All of the records should come back exactly as written.
------------------------------------------------------------
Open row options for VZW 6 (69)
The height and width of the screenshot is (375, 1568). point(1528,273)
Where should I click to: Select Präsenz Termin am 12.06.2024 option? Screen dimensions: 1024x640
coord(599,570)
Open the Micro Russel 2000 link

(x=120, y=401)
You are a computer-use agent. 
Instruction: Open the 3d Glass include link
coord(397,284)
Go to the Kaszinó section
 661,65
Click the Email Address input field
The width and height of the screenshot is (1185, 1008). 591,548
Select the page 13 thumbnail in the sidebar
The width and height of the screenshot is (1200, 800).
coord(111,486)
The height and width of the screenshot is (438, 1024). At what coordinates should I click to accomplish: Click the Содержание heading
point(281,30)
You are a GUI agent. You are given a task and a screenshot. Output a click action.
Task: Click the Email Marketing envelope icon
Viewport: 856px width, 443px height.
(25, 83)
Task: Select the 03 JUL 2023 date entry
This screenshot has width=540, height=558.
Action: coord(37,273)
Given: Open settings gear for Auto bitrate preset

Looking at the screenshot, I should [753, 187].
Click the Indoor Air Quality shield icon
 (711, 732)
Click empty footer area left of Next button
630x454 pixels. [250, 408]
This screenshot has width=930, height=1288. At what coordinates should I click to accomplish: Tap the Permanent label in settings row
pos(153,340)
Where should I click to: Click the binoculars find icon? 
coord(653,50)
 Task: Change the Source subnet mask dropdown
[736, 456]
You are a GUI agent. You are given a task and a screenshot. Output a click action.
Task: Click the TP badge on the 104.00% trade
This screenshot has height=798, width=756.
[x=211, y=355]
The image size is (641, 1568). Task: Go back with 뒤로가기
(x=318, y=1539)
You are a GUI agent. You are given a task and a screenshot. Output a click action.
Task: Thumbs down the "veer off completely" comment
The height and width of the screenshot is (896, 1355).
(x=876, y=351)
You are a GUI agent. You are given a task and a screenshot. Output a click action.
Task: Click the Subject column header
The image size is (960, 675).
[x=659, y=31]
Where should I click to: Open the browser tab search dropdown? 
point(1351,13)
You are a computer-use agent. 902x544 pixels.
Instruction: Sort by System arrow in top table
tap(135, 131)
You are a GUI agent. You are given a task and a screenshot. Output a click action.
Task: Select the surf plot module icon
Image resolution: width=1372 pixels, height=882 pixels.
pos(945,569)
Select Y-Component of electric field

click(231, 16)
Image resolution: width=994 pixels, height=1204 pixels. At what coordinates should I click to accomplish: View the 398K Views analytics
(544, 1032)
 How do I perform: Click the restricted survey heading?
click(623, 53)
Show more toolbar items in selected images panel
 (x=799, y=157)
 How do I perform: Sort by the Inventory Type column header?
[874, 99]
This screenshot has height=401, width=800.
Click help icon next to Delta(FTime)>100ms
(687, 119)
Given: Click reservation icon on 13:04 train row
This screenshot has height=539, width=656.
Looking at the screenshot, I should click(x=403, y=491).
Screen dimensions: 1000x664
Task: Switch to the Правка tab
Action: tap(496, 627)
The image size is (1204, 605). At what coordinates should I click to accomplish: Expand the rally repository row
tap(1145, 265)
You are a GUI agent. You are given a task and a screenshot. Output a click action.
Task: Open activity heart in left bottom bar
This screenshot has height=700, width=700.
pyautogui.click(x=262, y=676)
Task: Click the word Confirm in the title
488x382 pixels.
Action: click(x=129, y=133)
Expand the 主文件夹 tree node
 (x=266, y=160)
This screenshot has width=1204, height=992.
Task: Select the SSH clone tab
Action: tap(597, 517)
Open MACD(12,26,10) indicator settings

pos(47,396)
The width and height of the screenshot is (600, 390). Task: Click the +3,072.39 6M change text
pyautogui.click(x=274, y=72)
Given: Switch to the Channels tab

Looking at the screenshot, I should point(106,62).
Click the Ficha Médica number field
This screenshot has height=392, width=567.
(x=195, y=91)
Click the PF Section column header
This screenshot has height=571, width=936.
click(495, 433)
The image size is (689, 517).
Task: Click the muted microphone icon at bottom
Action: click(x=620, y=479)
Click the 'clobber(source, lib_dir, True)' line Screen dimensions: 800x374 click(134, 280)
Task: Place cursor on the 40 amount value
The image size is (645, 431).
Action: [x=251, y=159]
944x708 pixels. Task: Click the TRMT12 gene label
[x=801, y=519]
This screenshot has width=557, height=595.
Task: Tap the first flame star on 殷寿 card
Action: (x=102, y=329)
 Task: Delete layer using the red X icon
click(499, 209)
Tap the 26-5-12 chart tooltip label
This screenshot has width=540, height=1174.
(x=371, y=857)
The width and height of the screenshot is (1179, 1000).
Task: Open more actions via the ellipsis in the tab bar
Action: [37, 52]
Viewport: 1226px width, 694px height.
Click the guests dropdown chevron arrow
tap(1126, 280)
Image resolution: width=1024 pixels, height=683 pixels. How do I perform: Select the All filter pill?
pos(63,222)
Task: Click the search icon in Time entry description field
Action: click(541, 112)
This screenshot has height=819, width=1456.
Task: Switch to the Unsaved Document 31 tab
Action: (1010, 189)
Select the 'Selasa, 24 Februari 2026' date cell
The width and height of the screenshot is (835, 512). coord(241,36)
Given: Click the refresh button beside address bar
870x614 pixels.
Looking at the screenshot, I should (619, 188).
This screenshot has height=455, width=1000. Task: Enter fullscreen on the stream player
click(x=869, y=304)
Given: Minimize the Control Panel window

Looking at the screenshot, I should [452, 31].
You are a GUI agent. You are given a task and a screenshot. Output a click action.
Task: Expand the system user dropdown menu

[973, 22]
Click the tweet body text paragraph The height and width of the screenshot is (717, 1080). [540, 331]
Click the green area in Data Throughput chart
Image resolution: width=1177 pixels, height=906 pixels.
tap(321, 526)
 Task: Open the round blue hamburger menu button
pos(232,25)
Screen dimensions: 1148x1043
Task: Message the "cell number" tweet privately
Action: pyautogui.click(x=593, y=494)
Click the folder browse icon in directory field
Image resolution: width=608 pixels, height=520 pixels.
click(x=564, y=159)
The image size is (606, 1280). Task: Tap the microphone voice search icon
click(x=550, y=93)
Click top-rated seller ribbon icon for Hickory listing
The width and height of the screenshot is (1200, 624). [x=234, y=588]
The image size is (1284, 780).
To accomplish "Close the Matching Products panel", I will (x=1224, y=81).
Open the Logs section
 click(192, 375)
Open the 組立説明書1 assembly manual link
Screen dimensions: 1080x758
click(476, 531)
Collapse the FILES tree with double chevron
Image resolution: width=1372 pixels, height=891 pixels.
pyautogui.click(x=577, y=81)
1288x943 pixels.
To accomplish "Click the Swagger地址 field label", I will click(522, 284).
------------------------------------------------------------
#### EXERCISE RESPONSE
Open row options for VZW 6 (69)
The height and width of the screenshot is (375, 1568). point(1528,273)
Where should I click to: Select Präsenz Termin am 12.06.2024 option? Screen dimensions: 1024x640
coord(599,570)
Open the Micro Russel 2000 link

(x=120, y=401)
You are a computer-use agent. 
Instruction: Open the 3d Glass include link
coord(397,284)
Go to the Kaszinó section
 661,65
Click the Email Address input field
The width and height of the screenshot is (1185, 1008). 591,548
Select the page 13 thumbnail in the sidebar
The width and height of the screenshot is (1200, 800).
coord(111,486)
The height and width of the screenshot is (438, 1024). At what coordinates should I click to accomplish: Click the Содержание heading
point(281,30)
You are a GUI agent. You are given a task and a screenshot. Output a click action.
Task: Click the Email Marketing envelope icon
Viewport: 856px width, 443px height.
(25, 83)
Task: Select the 03 JUL 2023 date entry
This screenshot has width=540, height=558.
Action: coord(37,273)
Given: Open settings gear for Auto bitrate preset

Looking at the screenshot, I should [753, 187].
Click the Indoor Air Quality shield icon
 (711, 732)
Click empty footer area left of Next button
630x454 pixels. [250, 408]
This screenshot has width=930, height=1288. At what coordinates should I click to accomplish: Tap the Permanent label in settings row
pos(153,340)
Where should I click to: Click the binoculars find icon? 
coord(653,50)
 Task: Change the Source subnet mask dropdown
[736, 456]
You are a GUI agent. You are given a task and a screenshot. Output a click action.
Task: Click the TP badge on the 104.00% trade
This screenshot has height=798, width=756.
[x=211, y=355]
The image size is (641, 1568). Task: Go back with 뒤로가기
(x=318, y=1539)
You are a GUI agent. You are given a task and a screenshot. Output a click action.
Task: Thumbs down the "veer off completely" comment
The height and width of the screenshot is (896, 1355).
(x=876, y=351)
You are a GUI agent. You are given a task and a screenshot. Output a click action.
Task: Click the Subject column header
The image size is (960, 675).
[x=659, y=31]
Where should I click to: Open the browser tab search dropdown? 
point(1351,13)
You are a computer-use agent. 902x544 pixels.
Instruction: Sort by System arrow in top table
tap(135, 131)
You are a GUI agent. You are given a task and a screenshot. Output a click action.
Task: Select the surf plot module icon
Image resolution: width=1372 pixels, height=882 pixels.
pos(945,569)
Select Y-Component of electric field

click(231, 16)
Image resolution: width=994 pixels, height=1204 pixels. At what coordinates should I click to accomplish: View the 398K Views analytics
(544, 1032)
 How do I perform: Click the restricted survey heading?
click(623, 53)
Show more toolbar items in selected images panel
 (x=799, y=157)
 How do I perform: Sort by the Inventory Type column header?
[874, 99]
This screenshot has height=401, width=800.
Click help icon next to Delta(FTime)>100ms
(687, 119)
Given: Click reservation icon on 13:04 train row
This screenshot has height=539, width=656.
Looking at the screenshot, I should click(x=403, y=491).
Screen dimensions: 1000x664
Task: Switch to the Правка tab
Action: tap(496, 627)
The image size is (1204, 605). At what coordinates should I click to accomplish: Expand the rally repository row
tap(1145, 265)
You are a GUI agent. You are given a task and a screenshot. Output a click action.
Task: Open activity heart in left bottom bar
This screenshot has height=700, width=700.
pyautogui.click(x=262, y=676)
Task: Click the word Confirm in the title
488x382 pixels.
Action: click(x=129, y=133)
Expand the 主文件夹 tree node
 (x=266, y=160)
This screenshot has width=1204, height=992.
Task: Select the SSH clone tab
Action: tap(597, 517)
Open MACD(12,26,10) indicator settings

pos(47,396)
The width and height of the screenshot is (600, 390). Task: Click the +3,072.39 6M change text
pyautogui.click(x=274, y=72)
Given: Switch to the Channels tab

Looking at the screenshot, I should point(106,62).
Click the Ficha Médica number field
This screenshot has height=392, width=567.
(x=195, y=91)
Click the PF Section column header
This screenshot has height=571, width=936.
click(495, 433)
The image size is (689, 517).
Task: Click the muted microphone icon at bottom
Action: click(x=620, y=479)
Click the 'clobber(source, lib_dir, True)' line Screen dimensions: 800x374 click(134, 280)
Task: Place cursor on the 40 amount value
The image size is (645, 431).
Action: [x=251, y=159]
944x708 pixels. Task: Click the TRMT12 gene label
[x=801, y=519]
This screenshot has width=557, height=595.
Task: Tap the first flame star on 殷寿 card
Action: (x=102, y=329)
 Task: Delete layer using the red X icon
click(499, 209)
Tap the 26-5-12 chart tooltip label
This screenshot has width=540, height=1174.
(x=371, y=857)
The width and height of the screenshot is (1179, 1000).
Task: Open more actions via the ellipsis in the tab bar
Action: [37, 52]
Viewport: 1226px width, 694px height.
Click the guests dropdown chevron arrow
tap(1126, 280)
Image resolution: width=1024 pixels, height=683 pixels. How do I perform: Select the All filter pill?
pos(63,222)
Task: Click the search icon in Time entry description field
Action: click(541, 112)
This screenshot has height=819, width=1456.
Task: Switch to the Unsaved Document 31 tab
Action: (1010, 189)
Select the 'Selasa, 24 Februari 2026' date cell
The width and height of the screenshot is (835, 512). coord(241,36)
Given: Click the refresh button beside address bar
870x614 pixels.
Looking at the screenshot, I should (619, 188).
This screenshot has height=455, width=1000. Task: Enter fullscreen on the stream player
click(x=869, y=304)
Given: Minimize the Control Panel window

Looking at the screenshot, I should [452, 31].
You are a GUI agent. You are given a task and a screenshot. Output a click action.
Task: Expand the system user dropdown menu

[973, 22]
Click the tweet body text paragraph The height and width of the screenshot is (717, 1080). [540, 331]
Click the green area in Data Throughput chart
Image resolution: width=1177 pixels, height=906 pixels.
tap(321, 526)
 Task: Open the round blue hamburger menu button
pos(232,25)
Screen dimensions: 1148x1043
Task: Message the "cell number" tweet privately
Action: pyautogui.click(x=593, y=494)
Click the folder browse icon in directory field
Image resolution: width=608 pixels, height=520 pixels.
click(x=564, y=159)
The image size is (606, 1280). Task: Tap the microphone voice search icon
click(x=550, y=93)
Click top-rated seller ribbon icon for Hickory listing
The width and height of the screenshot is (1200, 624). [x=234, y=588]
The image size is (1284, 780).
To accomplish "Close the Matching Products panel", I will (x=1224, y=81).
Open the Logs section
 click(192, 375)
Open the 組立説明書1 assembly manual link
Screen dimensions: 1080x758
click(476, 531)
Collapse the FILES tree with double chevron
Image resolution: width=1372 pixels, height=891 pixels.
pyautogui.click(x=577, y=81)
1288x943 pixels.
To accomplish "Click the Swagger地址 field label", I will click(522, 284).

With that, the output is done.